Karlin Lillington: ‘In principle’ data protection deals do not have history on their side

A major US-EU announcement last Friday was drowned out by the noise of a thousand opinion pieces being hastily typed, after US president Joe Biden's off the cuff comments on Saturday about Russian leader Vladimir Putin.

The event on Friday was far less attention grabbing, but (potentially) momentous. During a joint press appearance with Biden and European Commission president Ursula von der Leyen, the two stated that the United States and the European Union had come to a major agreement "in principle" on a replacement for the transatlantic data transfer agreement Privacy Shield, which was found inadequate in a major 2020 European Court of Justice (ECJ) decision (the so-called Schrems 2 ruling).

Von der Leyen and Biden offered no detail, but the announcement was startling because US-EU negotiations have been bogged down ever since the ECJ reaffirmed a position taken in the first Schrems judgement in 2015.

This is, that the US remains unable to guarantee that transferred European data will be protected to EU standards, primarily due to the secretive data-grabbing powers of US surveillance agencies, and a generally weak US data protection environment.

Data flows are a central component of modern business, not just for the big technology and social media companies, but for thousands of small- to medium-sized businesses, too. Biden said data transfers “help facilitate $7.1 trillion in economic relationships with the EU.” Enabling easy, compliant transfers has been a central plank of EU-US business policy.
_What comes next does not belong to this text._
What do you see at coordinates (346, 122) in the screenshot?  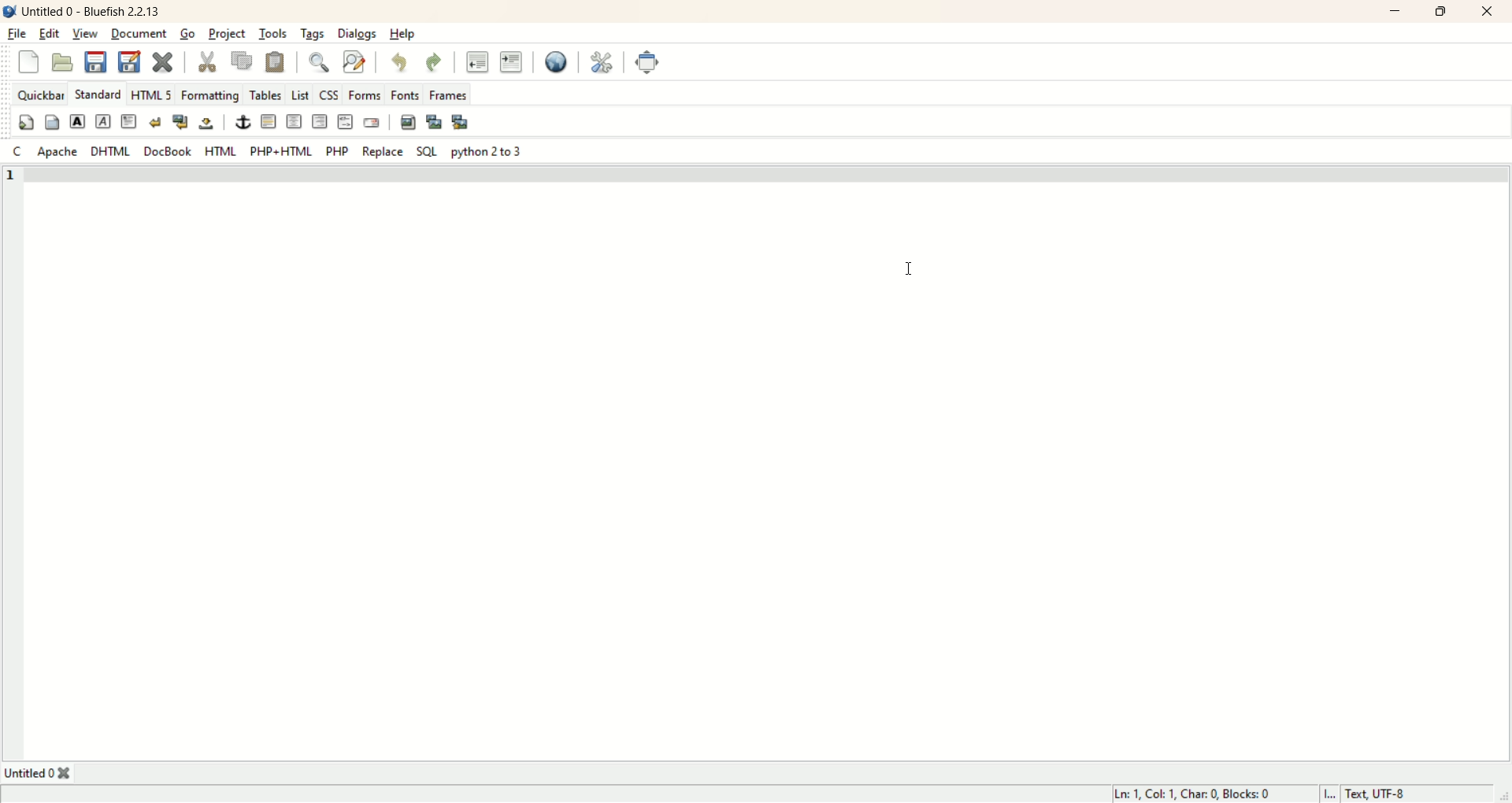 I see `HTML COMMENT` at bounding box center [346, 122].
But the ECJ has thrown out two consecutive agreements – Safe Harbour with Schrems 1, and Privacy Shield with Schrems 2 – on the basic points noted above.

Von der Leyen stated that the new, mystery Trans-Atlantic Data Privacy Framework “will enable predictable, trustworthy data flows between the EU and the US, safeguarding privacy and civil liberties.”

Hmm. Seven years after Schrems 1, they’ve cracked this resistant data protection and privacy nut? So the announcement would have us believe. Which begs the question of why the need to announce something this important, dressed only in a flimsy “in principle” garment?

Contract templates

Some have suggested this was to express an EU-US show of unity to Russia, but a data transfer agreement seems a bit off-subject, not least when there's no data protection agreement with Russia. The more likely impetus is the Irish Data Protection Commission's (apparent) decision last month to invalidate the last remaining method for transatlantic data transfers – using contract templates known as Standard Contractual Clauses (SCCs). The DPC told this to Facebook/Meta as part of resolving an ongoing Schrems complaint, but if Meta can't use them, neither can anyone else.

Anyone who thinks companies weren't therefore facing data Armageddon in very short order hasn't been paying attention to the ECJ's willingness to stand firm on protections in the General Data Protection Regulation (GDPR).

“In principle” data protection agreements on a complex issue split by fundamental policy differences do not have history on their side. Privacy Shield was announced in the same vague way, to a similarly dubious response. Back then, it was to meet a negotiations deadline. Critics anticipated that many messy data protection ends would be unceremoniously tidied away in order to get the agreement over the line.

And so it came to be. Campaigner Max Schrems memorably described Privacy Shield as "lipstick on a pig". Anyone with a serious interest in data protection could see the holes in Privacy Shield, created by the lack any remotely equivalent US federal data protections and the entire US surveillance infrastructure, given significant powers ever since the 9/11 attacks.

The US eventually released aformal statement on the latest kind-of agreement later on Friday. We were still in a detail-free zone, and what was said didn't offer any indication that major problems were resolved.

The US Congress still hasn't grappled with a federal data protection law. Friday's promise that some surveillance agency roadblocks would be addressed by more safeguards and, it seems, presidential executive orders only beg further questions. It's not clear how executive orders, rather than lawmaking from Congress, can address fundamental data protection shortfalls in law.

Secretive access

And then there is the untimely awkwardness of a recent, significant US Supreme Court decision, FBI v Fanzaga. Taken just two weeks ago, it backs the agency’s secretive access to, and use of, personal data.

This fresh case law from America’s highest court suggests it will be difficult and costly for EU citizens to challenge agencies with any mechanism proposed in the new agreement.

What Friday’s gesture towards an agreement probably does is reset the clock, enabling transfers to continue in a look-the-other-way policy limbo, until the actual agreement is confirmed and then, inevitably, challenged over time in the ECJ. This was the dubious route taken with Privacy Shield, which limped along for years before falling in Schrems 2.

My guess is we’re stuck with whatever eventually arrives in the Trans-Atlantic Data Privacy Framework until some future Schrems 3, unless the US at last brings about meaningful change to its own flimsy national data protection infrastructure on behalf of its own citizens, and not just the EU’s.